4.2. Evaluation of ‘ADR Score’
We evaluated our ADR Score results by having human annotators categorize products from within a category, and then comparing the categorization to our rankings. We chose to use the categories of “SportsNutrition/Thermogenics/Fat Burners” and “Weight-Loss/AppetiteControl&Suppressants” for evaluation. From those categories we chose 9 random products, three from the top third, three from the middle, and three from the bottom third of the list of products within the category ranked by ADR score. Two human annotators then categorized each product, and we compared our automatically generated categorization to the annotator categorization.
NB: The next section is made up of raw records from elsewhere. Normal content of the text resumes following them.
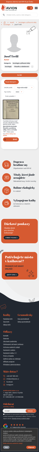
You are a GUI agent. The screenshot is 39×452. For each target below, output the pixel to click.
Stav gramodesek (23, 319)
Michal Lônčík (7, 124)
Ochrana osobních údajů (11, 347)
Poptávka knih (7, 319)
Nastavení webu (10, 353)
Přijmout (31, 447)
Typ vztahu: (7, 92)
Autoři (12, 22)
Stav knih (6, 322)
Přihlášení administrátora (11, 364)
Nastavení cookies (9, 350)
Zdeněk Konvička (13, 123)
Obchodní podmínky (10, 341)
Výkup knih (6, 325)
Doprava (6, 338)
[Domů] (5, 22)
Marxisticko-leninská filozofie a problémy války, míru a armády (10, 128)
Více (6, 447)
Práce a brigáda (8, 356)
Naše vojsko (10, 132)
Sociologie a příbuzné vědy (27, 22)
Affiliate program (8, 362)
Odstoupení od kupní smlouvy (13, 344)
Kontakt (5, 336)
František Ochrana (8, 121)
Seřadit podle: (8, 87)
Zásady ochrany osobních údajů (21, 418)
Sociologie (7, 24)
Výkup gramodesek (24, 322)
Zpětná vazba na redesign (12, 359)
4.2.1. Human categorization of products
The user comments for nine products from the “SportsNutrition/Thermogenics/Fat Burners” class and ‘WeightLoss/AppetiteControl&Suppressants” class were manually reviewed by two expert annotators to assess the results of the classifier. For each product, the annotator classified the product as having either a high, average or low potential for ADRs. Each annotator assessed the ADR potential by a variety of indicators, including: comparing the number of comments with ADR mentions from the number of comments overall; the severity of the ADR mentioned; and the potential for adverse reactions from the ingredients in the supplement.
4.3. Results
Table 4 and Table 5 present the comparison of human annotated classification to the classification based on the ‘ADR Score’ for the class “SportsNutrition/Thermogenics/Fat Burners’ and the class “WeightLoss/AppetiteControl&Suppressants.” Over these two categories, The annotator agreement was 61.1 %. The system accuracy with respect to Annotator 1 is 66.6% and the accuracy with respect to Annotator 2 is 72.2%, and the average accuracy of our system is 69.4% over the two categories.
Table 4.
Product | Human Annotator 1 | Human Annotator 2 | ADR Score | ADR Score Category |
---|---|---|---|---|
batch5 Extreme Thermogenic Fat Burner | High Potential | Average Potential | 0.336 | Average Potential |
BPI Sports B4 Fat Burner | High Potential | High Potential | 1.0 | High Potential |
Buy Garcinia Cambogia Extract With Confidence | Low Potential | Low Potential | 0.129 | Low Potential |
Cellucor D4 Thermal Shock Thermogenic Fat Burner | High Potential | High Potential | 0.614 | High Potential |
Garcinia Cambogia Drops | Low Potential | Low Potential | 0.120 | Low Potential |
Liporidex MAX w Green Coffee Ultra | Average Potential | Average Potential | 0.371 | Average Potential |
Raspberry Ketones The ONLY 250 mg PURE Raspberry Ketone Liquid | Low Potential | Low Potential | 0.186 | Low Potential |
SafSlim Tangerine Cream Fusion | Low Potential | Average Potential | 0.341 | Average Potential |
VPX Meltdown | Average Potential | High Potential | 0.685 | High Potential |
Table 5.
Product | Human Annotator 1 | Human Annotator 2 | ADR Score | ADR Score Category |
---|---|---|---|---|
Nature’s Way Metabolic ReSet | Low Potential | Average Potential | 0.385 | High Potential |
Burn + Control Weight-loss Gourmet Instant Coffee by Javita | Low Potential | Low Potential | 0.058 | Low Potential |
Garcinia Cambogia Extract Pure (60% HCA) | Low Potential | Low Potential | 0.0527 | Low Potential |
Garcinia Cambogia Extract Pure Premium Ultra | Low Potential | Low Potential | 0.129 | Average Potential |
Life Extension Decaffeinated Mega Green Tea Extract | High Potential | Low Potential | 0.366 | High Potential |
Garcinia Cambogia Liquid Weight Loss Diet Drops | Low Potential | Low Potential | 0.0 | Low Potential |
LipoBlast Extreme Diet Pills/Energy Boosters/Appetite Suppressant | High Potential | Average Potential | 0.128 | Average Potential |
MetaboLife Ultra, Stage 1 | High Potential | Low Potential | 0.335 | High Potential |
Saffron Extract - Appetite Suppressant | Average Potential | Low Potential | 0.125 | Average Potential |
5. Discussions and future work
The primary goal of this work is to use unsupervised NLP techniques for low-cost, active monitoring of dietary supplements, and with our results we have presented a promising proof-of-concept system. This system has shown to be reasonably accurate in identifying products with above-average potential for adverse reactions, especially when the results are considered with respect to the annotator agreement.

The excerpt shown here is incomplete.